*Exercise goal*.
Please update these rows so that "checkbox" becomes "check box", with everything else unchanged, and leave the pictures out of your answer.

*Extracted data*.
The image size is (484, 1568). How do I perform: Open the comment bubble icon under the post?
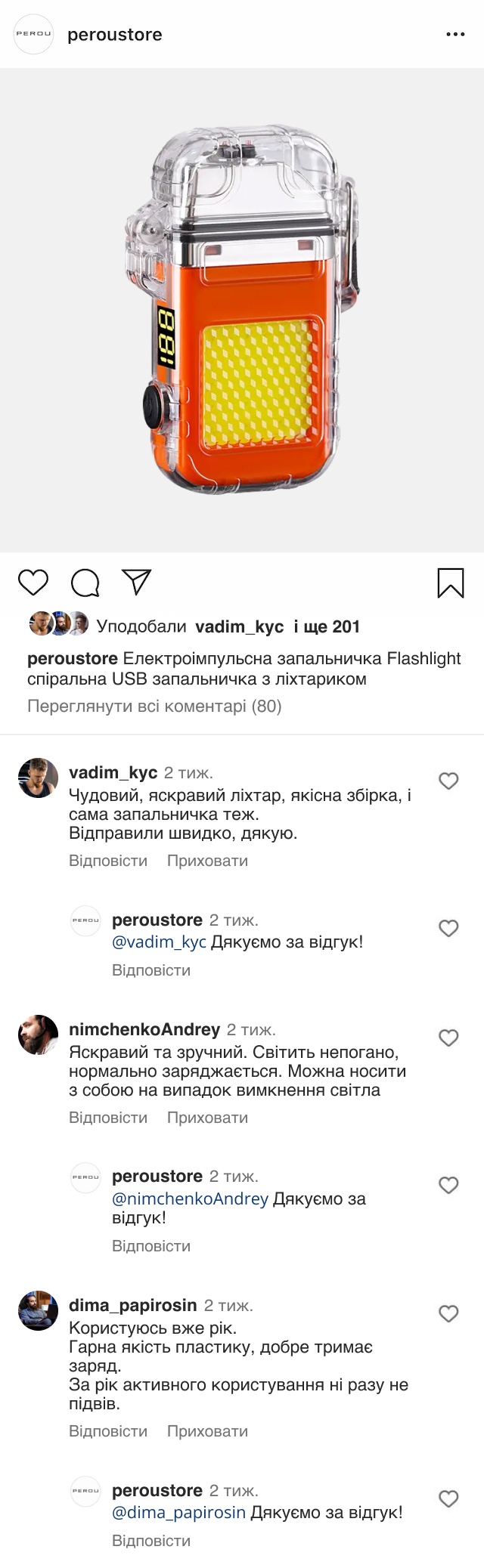point(85,583)
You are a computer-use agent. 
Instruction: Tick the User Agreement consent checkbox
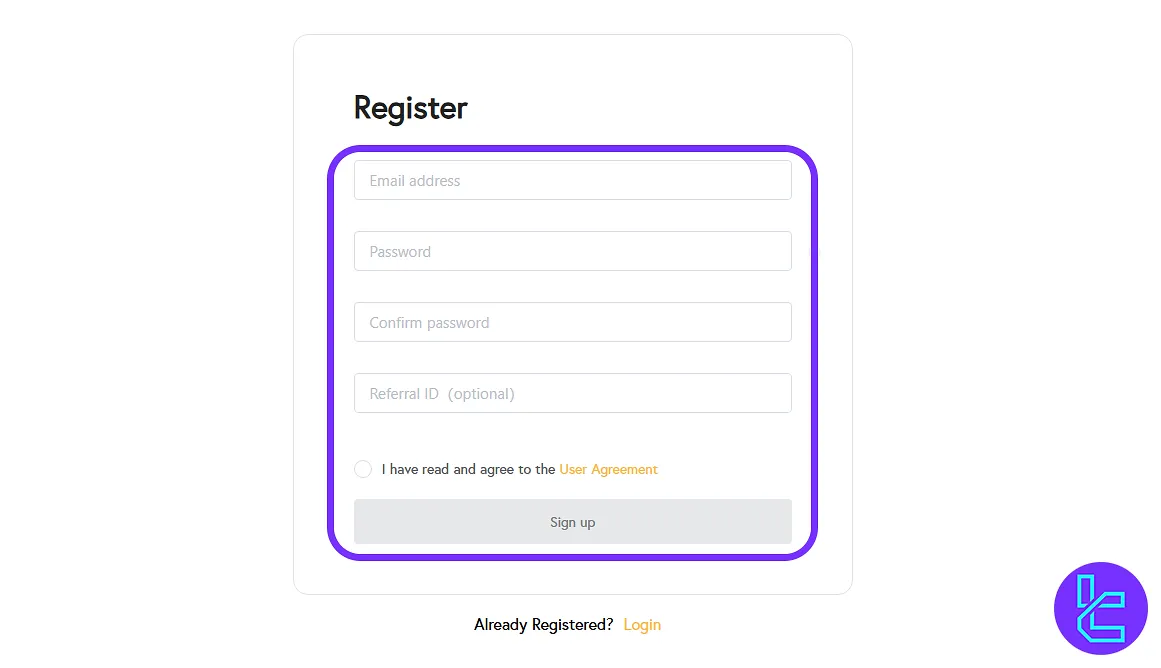pos(363,469)
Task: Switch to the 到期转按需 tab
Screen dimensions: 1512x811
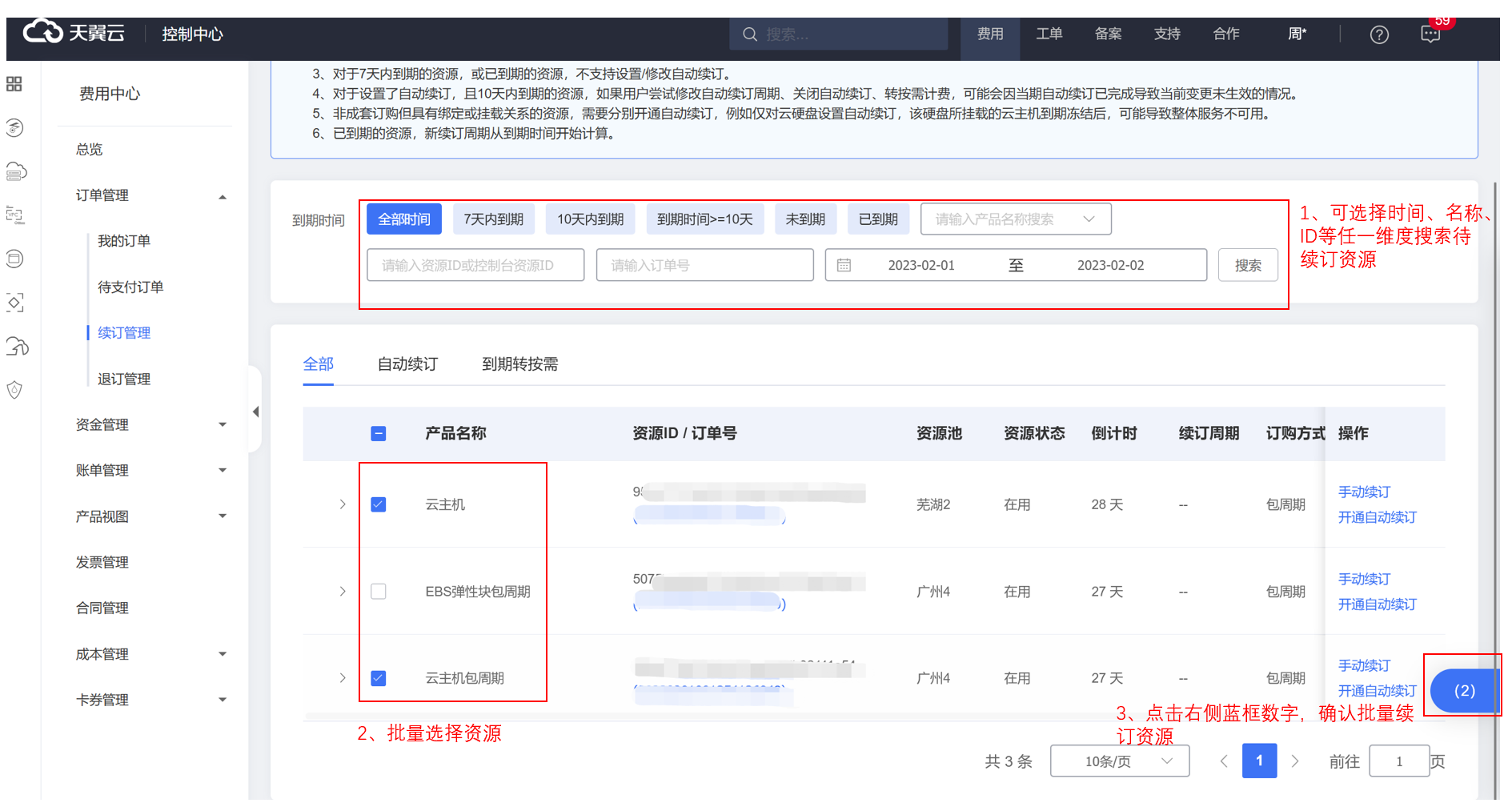Action: coord(519,364)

*Result of the exercise*.
The image size is (484, 1568). How do I perform: Open the comment bubble icon under the post?
point(85,583)
You are a computer-use agent. 
Instruction: Tick the User Agreement consent check box
pos(363,469)
Task: Switch to the 到期转按需 tab
Screen dimensions: 1512x811
Action: coord(519,364)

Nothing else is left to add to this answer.